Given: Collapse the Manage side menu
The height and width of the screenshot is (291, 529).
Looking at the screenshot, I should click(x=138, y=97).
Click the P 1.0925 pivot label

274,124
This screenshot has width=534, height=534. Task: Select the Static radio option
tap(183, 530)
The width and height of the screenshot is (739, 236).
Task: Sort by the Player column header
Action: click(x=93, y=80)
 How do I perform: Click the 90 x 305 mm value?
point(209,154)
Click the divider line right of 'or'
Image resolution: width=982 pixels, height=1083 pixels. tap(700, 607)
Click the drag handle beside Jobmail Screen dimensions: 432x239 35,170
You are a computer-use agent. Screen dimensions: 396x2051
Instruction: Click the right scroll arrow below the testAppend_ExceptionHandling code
--
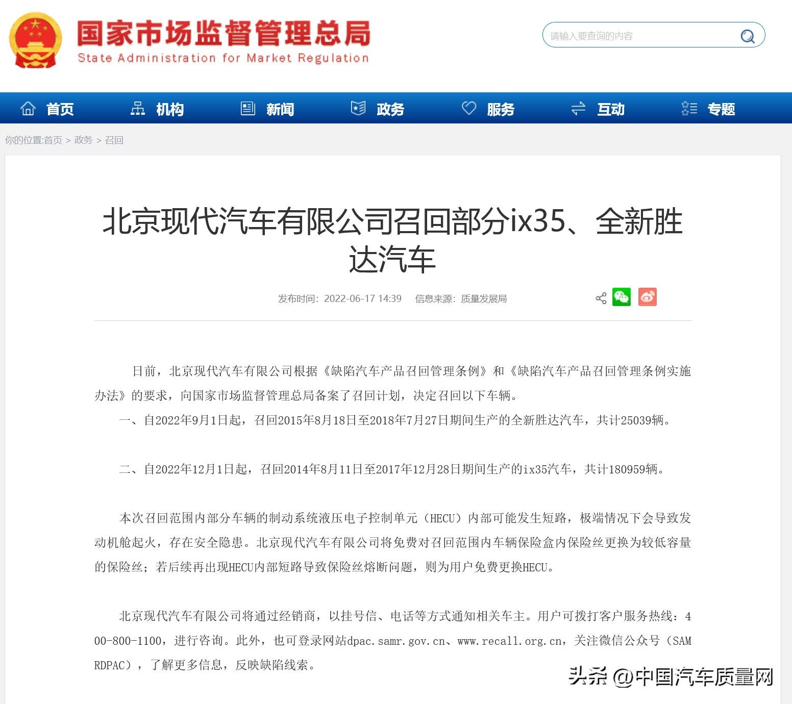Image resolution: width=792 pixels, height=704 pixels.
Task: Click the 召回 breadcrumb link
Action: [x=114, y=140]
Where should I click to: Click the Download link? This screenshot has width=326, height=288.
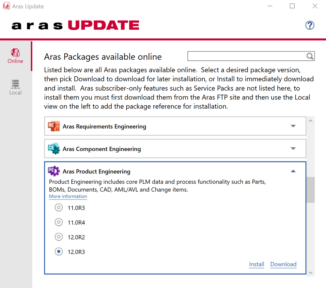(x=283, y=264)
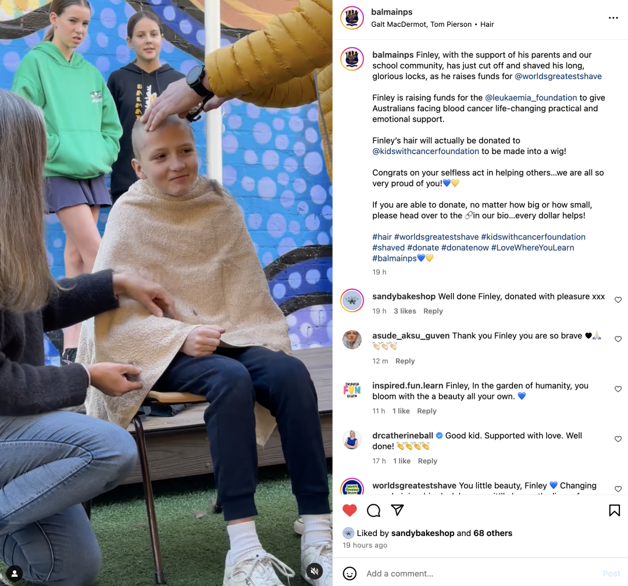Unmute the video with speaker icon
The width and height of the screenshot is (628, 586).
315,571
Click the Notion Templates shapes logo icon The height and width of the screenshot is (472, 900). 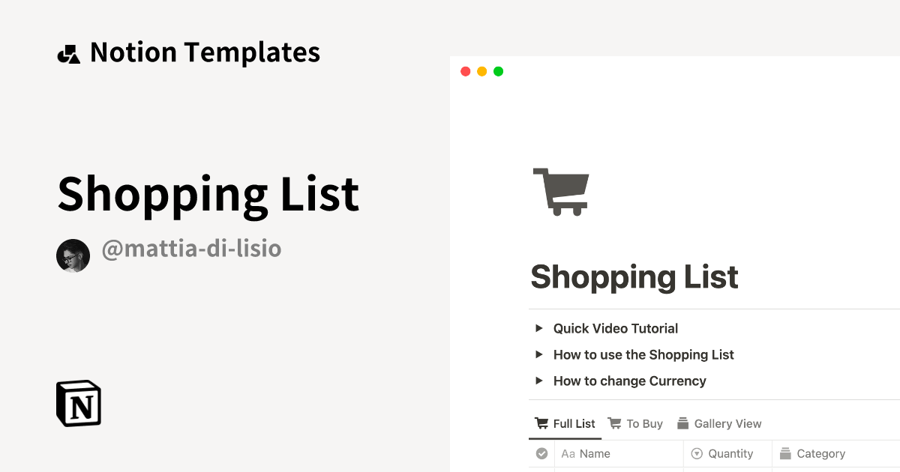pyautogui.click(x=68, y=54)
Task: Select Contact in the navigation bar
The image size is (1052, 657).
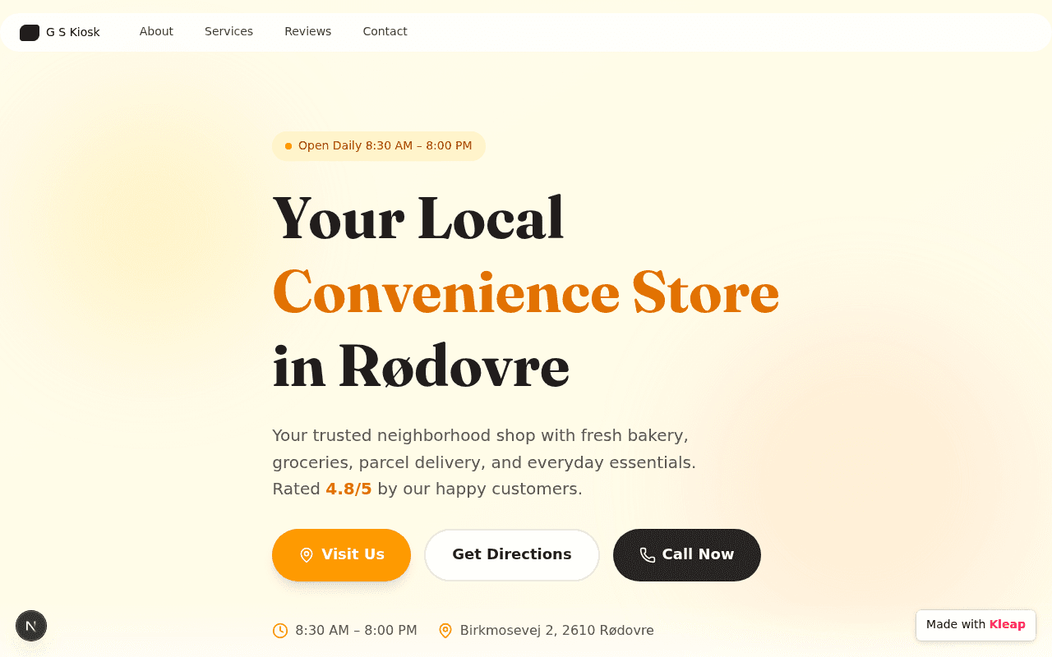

DIRECTIONS FOR THIS TASK: The response must hold only the lines above from the line with "Task: Select Contact in the navigation bar" through the line with "The image size is (1052, 657).", each copied exactly, both ends kept.

YOUR RESPONSE:
Task: Select Contact in the navigation bar
The image size is (1052, 657).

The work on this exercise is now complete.